A glimpse of the dream - at last

The world's 'most difficult bridge' is finally emerging from a tangle of scaffolding, concrete and steel in the Maqta Channel. This unique engineering challenge will be a thing of outstanding beauty but getting there has taken nearly 20 years.

March 4, 2009 / Dubai / Nigel Clifford Senior Project Manager for the Sheikh Zayed Bridge under construction in Abu Dhabi March 4, 2009.  (Sammy Dallal / The National) *** Local Caption ***  sd-030409-bridge-04.jpg
Powered by automated translation

The world's 'most difficult bridge' is finally emerging from a tangle of scaffolding, concrete and steel in the Maqta Channel. This unique engineering challenge will be a thing of outstanding beauty but getting there has taken nearly 20 years. ABU DHABI // Almost two decades after it was proposed, 10 years after it took shape on the drawing board and six after work began on the ground, the bridge that planners say will be the most beautiful gateway to the island of Abu Dhabi is finally taking spectacular shape.

When it opens, the Sheikh Zayed Bridge, already being described as the "most difficult bridge ever built", will span the Maqta Channel alongside the bridges of Al Maqta and Al Musaffah, which currently carry all traffic in and out of the capital. It is due to open in December and is certain to attract worldwide attention. "We wanted to make a bridge that would stand out from the crowd and would be instantly recognisable," said Abdullah al Shamsi, the director of roads and infrastructure at Abu Dhabi Municipality.

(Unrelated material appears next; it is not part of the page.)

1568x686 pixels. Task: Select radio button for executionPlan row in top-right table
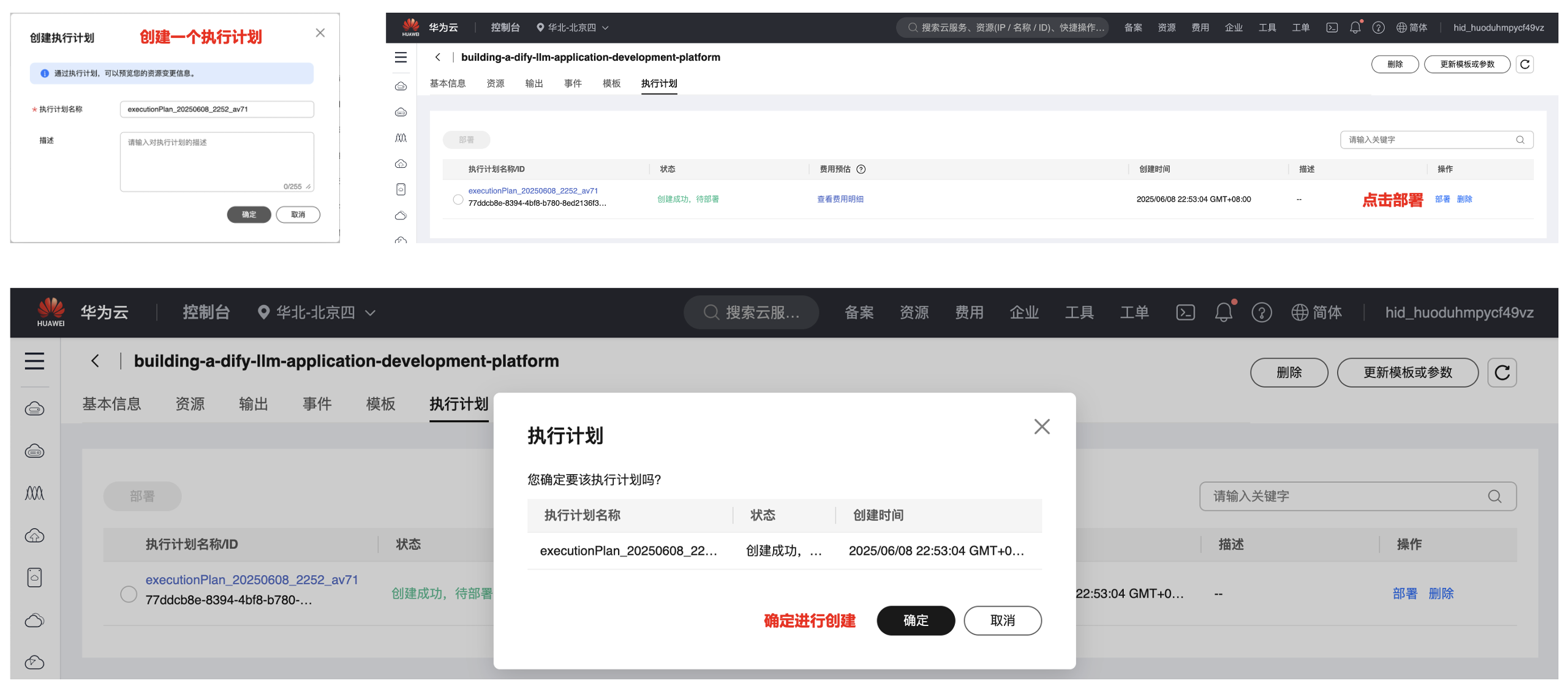(458, 199)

"Just as the Golden Gate bridge is synonymous with San Francisco and the Sydney Harbour Bridge with Sydney, we want to create an icon for Abu Dhabi." The bridge is already three years behind schedule, but the wait, he said, would be well worth it: "Any project on this scale has a risk of overrunning, but that is the price you pay when you want to create something monumental." The man charged with turning this ambitious dream into a reality is Nigel Clifford, the resident engineer from the British construction-management consultants High-Point Rendel. Squinting into the sunlight, he toured the site - still a tangle of scaffolding, concrete and steel - and pointed out the key features of the project.

"It is a very complex structure made of a series of geometric shapes," he said. "It is only symmetrical in one dimension: along the length of the bridge. There is no repetition, which is unusual in a project like this, so it takes a lot longer because each part has to be fabricated individually." He relishes the challenge: "Architects are there to come up with interesting and inspiring designs. It's the engineers' job to turn those designs into something that can work."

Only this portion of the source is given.